Aim — Copy the listing verbatim, from the line containing "At what coordinates" down to the line containing "click(275, 38)", with both of those lines included.

Provided records —
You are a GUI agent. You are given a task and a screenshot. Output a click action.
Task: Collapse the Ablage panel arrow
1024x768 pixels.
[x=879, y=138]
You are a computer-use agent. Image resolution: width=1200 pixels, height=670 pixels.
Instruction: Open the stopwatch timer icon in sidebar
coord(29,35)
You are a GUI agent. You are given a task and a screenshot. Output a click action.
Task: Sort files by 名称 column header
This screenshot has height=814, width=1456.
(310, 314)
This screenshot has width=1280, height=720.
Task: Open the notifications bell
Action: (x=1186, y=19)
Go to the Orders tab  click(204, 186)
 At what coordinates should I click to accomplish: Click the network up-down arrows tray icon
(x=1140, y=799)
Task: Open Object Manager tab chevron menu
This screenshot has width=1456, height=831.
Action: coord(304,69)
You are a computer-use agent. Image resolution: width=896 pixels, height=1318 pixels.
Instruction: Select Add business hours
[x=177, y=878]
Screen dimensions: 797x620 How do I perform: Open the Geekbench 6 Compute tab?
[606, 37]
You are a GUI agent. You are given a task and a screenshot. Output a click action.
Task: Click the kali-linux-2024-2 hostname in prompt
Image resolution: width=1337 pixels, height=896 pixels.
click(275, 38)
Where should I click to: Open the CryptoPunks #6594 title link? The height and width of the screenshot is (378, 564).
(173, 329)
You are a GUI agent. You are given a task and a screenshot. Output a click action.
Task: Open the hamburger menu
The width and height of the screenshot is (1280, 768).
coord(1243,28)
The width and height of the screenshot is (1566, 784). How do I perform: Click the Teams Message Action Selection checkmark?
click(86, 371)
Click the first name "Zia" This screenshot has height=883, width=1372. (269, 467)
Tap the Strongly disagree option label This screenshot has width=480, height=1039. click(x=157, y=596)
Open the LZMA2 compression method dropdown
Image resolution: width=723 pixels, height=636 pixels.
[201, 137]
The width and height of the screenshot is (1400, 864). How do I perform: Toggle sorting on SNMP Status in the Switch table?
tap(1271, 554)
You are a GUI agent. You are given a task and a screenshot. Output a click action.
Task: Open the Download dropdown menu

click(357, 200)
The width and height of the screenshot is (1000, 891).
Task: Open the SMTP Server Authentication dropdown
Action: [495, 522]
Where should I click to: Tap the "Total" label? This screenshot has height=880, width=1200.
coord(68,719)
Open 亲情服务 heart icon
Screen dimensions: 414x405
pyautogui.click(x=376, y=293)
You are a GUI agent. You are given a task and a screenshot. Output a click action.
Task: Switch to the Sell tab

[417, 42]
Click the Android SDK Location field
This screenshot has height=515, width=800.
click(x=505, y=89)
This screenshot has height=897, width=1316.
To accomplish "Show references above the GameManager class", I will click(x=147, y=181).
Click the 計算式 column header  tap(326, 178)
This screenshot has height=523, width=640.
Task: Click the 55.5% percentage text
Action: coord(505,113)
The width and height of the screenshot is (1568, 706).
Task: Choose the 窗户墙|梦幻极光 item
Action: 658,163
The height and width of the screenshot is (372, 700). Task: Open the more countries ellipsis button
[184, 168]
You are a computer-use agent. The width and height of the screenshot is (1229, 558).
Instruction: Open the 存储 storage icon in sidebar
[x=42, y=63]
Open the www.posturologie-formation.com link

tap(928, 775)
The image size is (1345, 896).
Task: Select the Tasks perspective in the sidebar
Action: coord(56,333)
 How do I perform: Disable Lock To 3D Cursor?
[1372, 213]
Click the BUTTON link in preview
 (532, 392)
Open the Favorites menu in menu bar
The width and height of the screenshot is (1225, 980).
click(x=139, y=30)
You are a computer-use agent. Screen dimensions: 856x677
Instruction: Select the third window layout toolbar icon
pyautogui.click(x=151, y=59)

Response to the exercise —
 At what coordinates should I click to accomplish: Click the network up-down arrows tray icon
(x=1140, y=799)
Task: Open Object Manager tab chevron menu
This screenshot has width=1456, height=831.
Action: coord(304,69)
You are a computer-use agent. Image resolution: width=896 pixels, height=1318 pixels.
Instruction: Select Add business hours
[x=177, y=878]
Screen dimensions: 797x620 How do I perform: Open the Geekbench 6 Compute tab?
[606, 37]
You are a GUI agent. You are given a task and a screenshot. Output a click action.
Task: Click the kali-linux-2024-2 hostname in prompt
Image resolution: width=1337 pixels, height=896 pixels.
click(275, 38)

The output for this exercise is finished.